Work to complete: Return the data below exactly, but only from the line containing "frequency scrollbar thumb" through the line containing "You are a computer-use agent. This", with both of those lines included.

Extracted records:
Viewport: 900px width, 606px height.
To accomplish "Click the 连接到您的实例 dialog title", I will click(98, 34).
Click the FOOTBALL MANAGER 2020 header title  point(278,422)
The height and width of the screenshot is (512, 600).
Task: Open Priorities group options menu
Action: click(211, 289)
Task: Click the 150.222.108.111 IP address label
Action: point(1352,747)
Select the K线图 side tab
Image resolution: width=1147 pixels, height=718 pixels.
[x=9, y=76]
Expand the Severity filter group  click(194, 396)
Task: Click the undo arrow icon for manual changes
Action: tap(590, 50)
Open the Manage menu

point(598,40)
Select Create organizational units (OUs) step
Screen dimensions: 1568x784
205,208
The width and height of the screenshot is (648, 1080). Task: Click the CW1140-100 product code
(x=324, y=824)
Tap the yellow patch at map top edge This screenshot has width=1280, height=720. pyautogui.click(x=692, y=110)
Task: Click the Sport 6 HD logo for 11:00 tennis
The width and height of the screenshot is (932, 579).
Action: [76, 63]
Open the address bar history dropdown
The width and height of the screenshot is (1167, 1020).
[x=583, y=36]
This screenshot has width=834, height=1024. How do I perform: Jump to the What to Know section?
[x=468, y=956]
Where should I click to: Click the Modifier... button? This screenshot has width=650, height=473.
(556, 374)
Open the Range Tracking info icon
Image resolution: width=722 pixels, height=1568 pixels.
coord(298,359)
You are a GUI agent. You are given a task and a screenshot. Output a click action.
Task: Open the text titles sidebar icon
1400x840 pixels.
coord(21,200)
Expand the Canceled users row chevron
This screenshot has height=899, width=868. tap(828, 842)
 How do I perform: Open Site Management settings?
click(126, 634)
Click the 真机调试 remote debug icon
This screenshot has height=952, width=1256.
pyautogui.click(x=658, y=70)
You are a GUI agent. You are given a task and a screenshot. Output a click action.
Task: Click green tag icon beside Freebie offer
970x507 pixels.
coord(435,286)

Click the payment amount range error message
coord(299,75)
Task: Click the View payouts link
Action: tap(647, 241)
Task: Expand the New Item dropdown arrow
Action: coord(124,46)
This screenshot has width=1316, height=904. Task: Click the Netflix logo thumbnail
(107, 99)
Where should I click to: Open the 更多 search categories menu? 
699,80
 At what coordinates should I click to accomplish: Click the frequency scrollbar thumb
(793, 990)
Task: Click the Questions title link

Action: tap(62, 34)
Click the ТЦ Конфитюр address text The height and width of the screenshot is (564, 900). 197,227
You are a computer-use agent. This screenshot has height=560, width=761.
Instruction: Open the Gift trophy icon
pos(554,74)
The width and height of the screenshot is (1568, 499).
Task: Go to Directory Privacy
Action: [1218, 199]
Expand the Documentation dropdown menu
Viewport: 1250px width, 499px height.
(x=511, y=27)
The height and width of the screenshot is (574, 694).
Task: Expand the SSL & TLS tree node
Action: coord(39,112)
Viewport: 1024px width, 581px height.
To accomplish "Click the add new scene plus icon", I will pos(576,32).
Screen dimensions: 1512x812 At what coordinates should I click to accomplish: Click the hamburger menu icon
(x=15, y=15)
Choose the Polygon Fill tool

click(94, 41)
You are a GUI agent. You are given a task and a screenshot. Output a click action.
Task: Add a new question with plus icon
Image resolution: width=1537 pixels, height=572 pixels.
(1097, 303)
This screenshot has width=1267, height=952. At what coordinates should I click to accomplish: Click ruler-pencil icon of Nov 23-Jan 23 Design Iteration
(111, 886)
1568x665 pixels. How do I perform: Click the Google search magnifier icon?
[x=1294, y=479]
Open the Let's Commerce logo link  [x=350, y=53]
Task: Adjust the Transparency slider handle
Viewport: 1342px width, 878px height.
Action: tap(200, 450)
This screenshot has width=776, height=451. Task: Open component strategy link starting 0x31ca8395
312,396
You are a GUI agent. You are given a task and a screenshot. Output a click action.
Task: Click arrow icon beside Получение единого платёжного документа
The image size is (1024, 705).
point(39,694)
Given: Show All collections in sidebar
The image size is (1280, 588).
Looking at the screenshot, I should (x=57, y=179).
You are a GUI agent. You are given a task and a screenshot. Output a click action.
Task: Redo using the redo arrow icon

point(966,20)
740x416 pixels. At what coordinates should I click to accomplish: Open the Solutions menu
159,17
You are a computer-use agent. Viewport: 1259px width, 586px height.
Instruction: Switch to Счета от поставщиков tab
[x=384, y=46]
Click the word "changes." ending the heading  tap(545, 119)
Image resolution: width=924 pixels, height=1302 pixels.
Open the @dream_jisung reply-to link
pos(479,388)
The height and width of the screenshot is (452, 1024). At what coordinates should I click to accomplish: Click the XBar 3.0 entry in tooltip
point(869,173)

Answer for the task:
 At what coordinates should I click to accomplish: Click the frequency scrollbar thumb
(793, 990)
Task: Click the Questions title link

Action: tap(62, 34)
Click the ТЦ Конфитюр address text The height and width of the screenshot is (564, 900). 197,227
You are a computer-use agent. This screenshot has height=560, width=761.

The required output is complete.